Purpose of the Study:

  • To experimentally investigate the effect of specific ion adsorption on forces at hydrophobic interfaces.
  • To elucidate the role of halide ions (iodide, bromide, chloride) and cations (NH4+, Cs+, Na+) in modifying HI.
  • To challenge existing assumptions about surface charging at hydrophobic interfaces.

Main Methods:

  • Atomic force microscopy force spectroscopy at well-defined nanoscopic hydrophobic interfaces.
  • X-ray photoelectron spectroscopy (XPS) for surface analysis.
  • Quartz-crystal-microbalance with dissipation monitoring (QCM-D) to study adsorption.

Main Results:

  • Iodide adsorption dramatically alters the hydrophobic interaction potential, inducing long-range repulsion and subsequent instability.

::::::::::

# [Task 1]
List every method named under "Main Methods" in the study summary.
# [Task 2]
Using the study summary, mark each statement yes or no and quote the words that decide it: (a) The study looks at cations as well as halide ions. (b) XPS was used to study adsorption. (c) Iodide adsorption causes short-range attraction.
These lines have nothing to do with the study summary.

::::::::::

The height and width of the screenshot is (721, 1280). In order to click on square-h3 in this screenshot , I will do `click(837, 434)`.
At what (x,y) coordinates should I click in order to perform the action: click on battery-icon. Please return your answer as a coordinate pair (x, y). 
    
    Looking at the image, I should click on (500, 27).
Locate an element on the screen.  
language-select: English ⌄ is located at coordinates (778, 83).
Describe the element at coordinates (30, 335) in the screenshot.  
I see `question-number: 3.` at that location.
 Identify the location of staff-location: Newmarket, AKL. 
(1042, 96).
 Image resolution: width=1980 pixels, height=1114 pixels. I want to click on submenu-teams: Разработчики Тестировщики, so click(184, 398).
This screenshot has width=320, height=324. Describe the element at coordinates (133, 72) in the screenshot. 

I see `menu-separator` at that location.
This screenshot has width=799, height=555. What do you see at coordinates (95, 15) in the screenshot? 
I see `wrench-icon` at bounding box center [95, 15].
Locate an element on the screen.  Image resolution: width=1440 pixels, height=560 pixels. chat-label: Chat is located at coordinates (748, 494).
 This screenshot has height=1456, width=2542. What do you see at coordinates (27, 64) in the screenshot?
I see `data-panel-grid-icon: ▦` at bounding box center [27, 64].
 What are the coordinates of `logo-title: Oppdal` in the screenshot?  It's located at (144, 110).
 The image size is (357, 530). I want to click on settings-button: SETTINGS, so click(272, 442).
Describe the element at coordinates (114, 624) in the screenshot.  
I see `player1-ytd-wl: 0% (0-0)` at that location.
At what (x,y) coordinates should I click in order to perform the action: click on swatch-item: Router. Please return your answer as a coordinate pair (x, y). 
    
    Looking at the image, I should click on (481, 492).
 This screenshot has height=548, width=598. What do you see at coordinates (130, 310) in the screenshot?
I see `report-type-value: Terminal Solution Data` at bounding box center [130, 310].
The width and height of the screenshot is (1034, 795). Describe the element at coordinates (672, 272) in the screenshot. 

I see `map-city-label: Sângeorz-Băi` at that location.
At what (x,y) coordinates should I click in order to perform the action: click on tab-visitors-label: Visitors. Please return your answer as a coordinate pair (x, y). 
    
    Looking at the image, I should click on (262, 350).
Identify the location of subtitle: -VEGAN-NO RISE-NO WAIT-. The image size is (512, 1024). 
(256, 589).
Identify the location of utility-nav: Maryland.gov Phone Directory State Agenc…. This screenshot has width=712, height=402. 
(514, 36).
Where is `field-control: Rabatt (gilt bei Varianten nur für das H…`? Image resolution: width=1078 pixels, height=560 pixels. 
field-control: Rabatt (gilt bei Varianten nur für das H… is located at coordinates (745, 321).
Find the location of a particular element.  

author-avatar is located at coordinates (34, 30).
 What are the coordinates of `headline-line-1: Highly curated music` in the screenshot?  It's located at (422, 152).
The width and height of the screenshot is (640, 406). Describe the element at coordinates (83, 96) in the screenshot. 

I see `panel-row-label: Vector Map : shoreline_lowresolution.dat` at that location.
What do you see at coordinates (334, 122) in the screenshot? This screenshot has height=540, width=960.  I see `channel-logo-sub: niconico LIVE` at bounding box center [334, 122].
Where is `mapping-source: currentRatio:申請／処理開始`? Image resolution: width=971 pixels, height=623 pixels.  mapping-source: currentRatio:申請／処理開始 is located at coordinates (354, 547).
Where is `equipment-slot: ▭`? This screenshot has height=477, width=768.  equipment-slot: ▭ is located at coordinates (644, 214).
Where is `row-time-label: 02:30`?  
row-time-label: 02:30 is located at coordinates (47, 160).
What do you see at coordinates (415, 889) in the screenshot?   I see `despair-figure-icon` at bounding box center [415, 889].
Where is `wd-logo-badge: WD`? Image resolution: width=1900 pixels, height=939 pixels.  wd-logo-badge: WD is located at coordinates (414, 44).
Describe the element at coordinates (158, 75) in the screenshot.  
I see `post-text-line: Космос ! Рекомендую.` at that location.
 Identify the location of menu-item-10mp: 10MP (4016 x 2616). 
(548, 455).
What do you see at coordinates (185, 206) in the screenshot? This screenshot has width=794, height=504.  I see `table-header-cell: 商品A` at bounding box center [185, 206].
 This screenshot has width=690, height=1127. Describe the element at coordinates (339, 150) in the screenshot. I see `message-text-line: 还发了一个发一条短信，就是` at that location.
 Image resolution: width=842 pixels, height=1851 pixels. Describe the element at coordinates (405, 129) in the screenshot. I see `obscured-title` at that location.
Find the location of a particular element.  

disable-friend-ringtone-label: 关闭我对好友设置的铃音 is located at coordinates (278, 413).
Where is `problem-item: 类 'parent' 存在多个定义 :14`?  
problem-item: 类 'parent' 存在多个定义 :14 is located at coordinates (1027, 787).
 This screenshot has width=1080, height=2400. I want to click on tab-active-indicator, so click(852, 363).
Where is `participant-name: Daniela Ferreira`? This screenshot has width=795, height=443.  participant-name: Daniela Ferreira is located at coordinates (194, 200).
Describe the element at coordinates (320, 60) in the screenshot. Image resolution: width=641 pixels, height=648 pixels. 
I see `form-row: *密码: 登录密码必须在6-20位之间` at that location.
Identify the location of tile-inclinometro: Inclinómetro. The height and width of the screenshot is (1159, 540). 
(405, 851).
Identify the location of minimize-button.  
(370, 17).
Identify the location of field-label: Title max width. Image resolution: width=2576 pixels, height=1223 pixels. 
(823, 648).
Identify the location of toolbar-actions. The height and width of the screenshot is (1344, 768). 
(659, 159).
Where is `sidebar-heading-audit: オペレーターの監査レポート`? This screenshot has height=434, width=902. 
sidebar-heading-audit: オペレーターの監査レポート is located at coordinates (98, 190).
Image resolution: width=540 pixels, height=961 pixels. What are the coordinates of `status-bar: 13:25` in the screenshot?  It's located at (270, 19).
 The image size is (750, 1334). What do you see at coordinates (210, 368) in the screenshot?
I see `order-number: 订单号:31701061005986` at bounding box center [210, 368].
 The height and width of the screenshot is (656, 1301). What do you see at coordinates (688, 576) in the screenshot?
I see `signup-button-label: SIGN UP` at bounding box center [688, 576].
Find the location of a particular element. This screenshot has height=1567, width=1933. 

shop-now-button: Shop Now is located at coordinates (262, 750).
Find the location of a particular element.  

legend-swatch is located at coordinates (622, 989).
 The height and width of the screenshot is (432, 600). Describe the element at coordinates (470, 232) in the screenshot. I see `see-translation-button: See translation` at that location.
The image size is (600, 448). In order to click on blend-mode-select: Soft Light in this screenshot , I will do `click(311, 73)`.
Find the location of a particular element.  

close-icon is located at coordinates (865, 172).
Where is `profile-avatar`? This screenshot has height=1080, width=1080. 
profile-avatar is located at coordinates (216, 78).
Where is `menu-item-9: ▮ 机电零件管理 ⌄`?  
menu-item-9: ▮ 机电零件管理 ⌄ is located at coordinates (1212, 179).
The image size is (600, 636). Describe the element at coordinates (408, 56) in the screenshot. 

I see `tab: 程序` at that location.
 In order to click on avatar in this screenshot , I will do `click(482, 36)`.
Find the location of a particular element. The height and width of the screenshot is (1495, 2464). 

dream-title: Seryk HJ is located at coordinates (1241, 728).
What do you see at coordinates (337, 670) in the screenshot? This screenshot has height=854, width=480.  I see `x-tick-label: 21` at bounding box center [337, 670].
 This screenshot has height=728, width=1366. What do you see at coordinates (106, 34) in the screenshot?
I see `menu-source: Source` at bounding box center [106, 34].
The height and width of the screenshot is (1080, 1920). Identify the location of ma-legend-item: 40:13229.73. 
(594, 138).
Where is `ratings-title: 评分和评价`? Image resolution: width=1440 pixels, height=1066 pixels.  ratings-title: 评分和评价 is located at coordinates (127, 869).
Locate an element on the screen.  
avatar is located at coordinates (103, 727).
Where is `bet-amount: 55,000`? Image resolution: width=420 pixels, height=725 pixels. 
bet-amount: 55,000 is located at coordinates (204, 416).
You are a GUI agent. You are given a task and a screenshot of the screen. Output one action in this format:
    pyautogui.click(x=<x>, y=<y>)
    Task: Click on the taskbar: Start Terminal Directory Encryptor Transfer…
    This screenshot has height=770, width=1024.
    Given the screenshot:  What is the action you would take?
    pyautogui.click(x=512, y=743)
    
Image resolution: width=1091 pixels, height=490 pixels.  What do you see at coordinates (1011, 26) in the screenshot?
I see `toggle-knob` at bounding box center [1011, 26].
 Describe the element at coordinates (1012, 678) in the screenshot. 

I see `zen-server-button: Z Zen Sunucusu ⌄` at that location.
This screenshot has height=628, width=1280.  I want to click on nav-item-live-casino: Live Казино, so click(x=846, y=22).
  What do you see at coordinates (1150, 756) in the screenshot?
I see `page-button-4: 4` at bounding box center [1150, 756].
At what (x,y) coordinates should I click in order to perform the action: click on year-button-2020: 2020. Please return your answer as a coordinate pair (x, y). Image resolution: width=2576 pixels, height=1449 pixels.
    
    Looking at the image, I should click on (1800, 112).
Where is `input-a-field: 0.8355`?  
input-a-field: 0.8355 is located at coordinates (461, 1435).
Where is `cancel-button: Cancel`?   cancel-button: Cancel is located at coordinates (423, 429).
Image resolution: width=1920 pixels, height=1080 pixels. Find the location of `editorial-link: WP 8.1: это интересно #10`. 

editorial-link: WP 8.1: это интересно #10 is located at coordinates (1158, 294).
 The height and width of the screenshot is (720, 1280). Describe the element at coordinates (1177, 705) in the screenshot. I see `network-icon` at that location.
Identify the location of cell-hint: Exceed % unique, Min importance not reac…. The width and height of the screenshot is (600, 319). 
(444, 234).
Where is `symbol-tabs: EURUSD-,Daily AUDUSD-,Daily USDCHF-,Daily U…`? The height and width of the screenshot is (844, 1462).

::::::::::

# [Exercise result 1]
- Atomic force microscopy force spectroscopy
- X-ray photoelectron spectroscopy (XPS)
- Quartz-crystal-microbalance with dissipation monitoring (QCM-D)

# [Exercise result 2]
(a) Yes: "cations (NH4+, Cs+, Na+)"
(b) No: "X-ray photoelectron spectroscopy (XPS) for surface analysis"
(c) No: "inducing long-range repulsion and subsequent instability"